### INPUT DATA
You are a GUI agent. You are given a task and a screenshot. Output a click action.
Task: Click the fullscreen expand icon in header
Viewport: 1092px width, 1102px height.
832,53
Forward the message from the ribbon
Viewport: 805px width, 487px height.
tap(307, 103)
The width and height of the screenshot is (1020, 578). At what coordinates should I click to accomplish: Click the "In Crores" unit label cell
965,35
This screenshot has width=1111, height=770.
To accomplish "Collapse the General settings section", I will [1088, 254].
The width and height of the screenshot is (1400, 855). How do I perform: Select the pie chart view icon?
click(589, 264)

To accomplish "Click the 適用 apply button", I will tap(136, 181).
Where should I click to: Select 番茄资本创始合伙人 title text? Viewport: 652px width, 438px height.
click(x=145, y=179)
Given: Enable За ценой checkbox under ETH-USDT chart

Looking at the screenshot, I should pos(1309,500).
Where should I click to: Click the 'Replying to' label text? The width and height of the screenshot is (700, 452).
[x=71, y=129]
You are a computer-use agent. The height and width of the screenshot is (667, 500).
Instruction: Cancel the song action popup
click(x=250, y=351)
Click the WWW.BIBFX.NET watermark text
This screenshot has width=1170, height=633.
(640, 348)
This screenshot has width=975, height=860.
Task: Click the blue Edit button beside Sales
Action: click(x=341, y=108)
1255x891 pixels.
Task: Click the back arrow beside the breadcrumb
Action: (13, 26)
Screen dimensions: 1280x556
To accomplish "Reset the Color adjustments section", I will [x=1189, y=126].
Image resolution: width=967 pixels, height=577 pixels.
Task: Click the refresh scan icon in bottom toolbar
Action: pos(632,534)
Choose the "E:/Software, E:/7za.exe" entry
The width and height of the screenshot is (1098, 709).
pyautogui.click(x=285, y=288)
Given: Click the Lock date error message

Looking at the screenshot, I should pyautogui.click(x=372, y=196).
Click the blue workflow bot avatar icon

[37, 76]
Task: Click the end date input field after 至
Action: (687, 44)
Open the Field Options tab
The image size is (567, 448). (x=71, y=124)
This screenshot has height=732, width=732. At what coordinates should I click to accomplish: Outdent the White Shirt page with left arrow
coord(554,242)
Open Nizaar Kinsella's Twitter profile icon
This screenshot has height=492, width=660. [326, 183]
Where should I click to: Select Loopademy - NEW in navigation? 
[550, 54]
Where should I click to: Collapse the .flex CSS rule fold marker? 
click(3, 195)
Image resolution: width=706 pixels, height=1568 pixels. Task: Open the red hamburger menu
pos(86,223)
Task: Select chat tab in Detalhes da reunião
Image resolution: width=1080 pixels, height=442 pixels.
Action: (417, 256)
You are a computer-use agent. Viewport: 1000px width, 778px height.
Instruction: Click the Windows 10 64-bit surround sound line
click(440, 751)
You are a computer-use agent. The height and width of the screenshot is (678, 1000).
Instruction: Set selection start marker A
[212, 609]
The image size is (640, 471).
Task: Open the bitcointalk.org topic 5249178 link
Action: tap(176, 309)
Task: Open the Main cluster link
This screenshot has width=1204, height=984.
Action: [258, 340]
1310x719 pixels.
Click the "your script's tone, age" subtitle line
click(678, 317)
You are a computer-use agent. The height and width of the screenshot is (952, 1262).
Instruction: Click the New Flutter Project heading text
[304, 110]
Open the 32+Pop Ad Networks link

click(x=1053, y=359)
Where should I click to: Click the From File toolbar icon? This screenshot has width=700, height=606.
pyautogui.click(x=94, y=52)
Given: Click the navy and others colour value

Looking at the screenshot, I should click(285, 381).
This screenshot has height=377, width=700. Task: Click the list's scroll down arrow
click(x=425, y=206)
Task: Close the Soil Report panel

### WHAT IS BEING ASKED
Please set down the entire material above exactly as presented.

### YOUR RESPONSE
You are a GUI agent. You are given a task and a screenshot. Output a click action.
Task: Click the fullscreen expand icon in header
Viewport: 1092px width, 1102px height.
832,53
Forward the message from the ribbon
Viewport: 805px width, 487px height.
tap(307, 103)
The width and height of the screenshot is (1020, 578). At what coordinates should I click to accomplish: Click the "In Crores" unit label cell
965,35
This screenshot has width=1111, height=770.
To accomplish "Collapse the General settings section", I will [1088, 254].
The width and height of the screenshot is (1400, 855). How do I perform: Select the pie chart view icon?
click(589, 264)

To accomplish "Click the 適用 apply button", I will tap(136, 181).
Where should I click to: Select 番茄资本创始合伙人 title text? Viewport: 652px width, 438px height.
click(x=145, y=179)
Given: Enable За ценой checkbox under ETH-USDT chart

Looking at the screenshot, I should pos(1309,500).
Where should I click to: Click the 'Replying to' label text? The width and height of the screenshot is (700, 452).
[x=71, y=129]
You are a computer-use agent. The height and width of the screenshot is (667, 500).
Instruction: Cancel the song action popup
click(x=250, y=351)
Click the WWW.BIBFX.NET watermark text
This screenshot has width=1170, height=633.
(640, 348)
This screenshot has width=975, height=860.
Task: Click the blue Edit button beside Sales
Action: click(x=341, y=108)
1255x891 pixels.
Task: Click the back arrow beside the breadcrumb
Action: (13, 26)
Screen dimensions: 1280x556
To accomplish "Reset the Color adjustments section", I will [x=1189, y=126].
Image resolution: width=967 pixels, height=577 pixels.
Task: Click the refresh scan icon in bottom toolbar
Action: pos(632,534)
Choose the "E:/Software, E:/7za.exe" entry
The width and height of the screenshot is (1098, 709).
pyautogui.click(x=285, y=288)
Given: Click the Lock date error message

Looking at the screenshot, I should pyautogui.click(x=372, y=196).
Click the blue workflow bot avatar icon

[37, 76]
Task: Click the end date input field after 至
Action: (687, 44)
Open the Field Options tab
The image size is (567, 448). (x=71, y=124)
This screenshot has height=732, width=732. At what coordinates should I click to accomplish: Outdent the White Shirt page with left arrow
coord(554,242)
Open Nizaar Kinsella's Twitter profile icon
This screenshot has height=492, width=660. [326, 183]
Where should I click to: Select Loopademy - NEW in navigation? 
[550, 54]
Where should I click to: Collapse the .flex CSS rule fold marker? 
click(3, 195)
Image resolution: width=706 pixels, height=1568 pixels. Task: Open the red hamburger menu
pos(86,223)
Task: Select chat tab in Detalhes da reunião
Image resolution: width=1080 pixels, height=442 pixels.
Action: (417, 256)
You are a computer-use agent. Viewport: 1000px width, 778px height.
Instruction: Click the Windows 10 64-bit surround sound line
click(440, 751)
You are a computer-use agent. The height and width of the screenshot is (678, 1000).
Instruction: Set selection start marker A
[212, 609]
The image size is (640, 471).
Task: Open the bitcointalk.org topic 5249178 link
Action: tap(176, 309)
Task: Open the Main cluster link
This screenshot has width=1204, height=984.
Action: [258, 340]
1310x719 pixels.
Click the "your script's tone, age" subtitle line
click(678, 317)
You are a computer-use agent. The height and width of the screenshot is (952, 1262).
Instruction: Click the New Flutter Project heading text
[304, 110]
Open the 32+Pop Ad Networks link

click(x=1053, y=359)
Where should I click to: Click the From File toolbar icon? This screenshot has width=700, height=606.
pyautogui.click(x=94, y=52)
Given: Click the navy and others colour value

Looking at the screenshot, I should click(285, 381).
This screenshot has height=377, width=700. Task: Click the list's scroll down arrow
click(x=425, y=206)
Task: Close the Soil Report panel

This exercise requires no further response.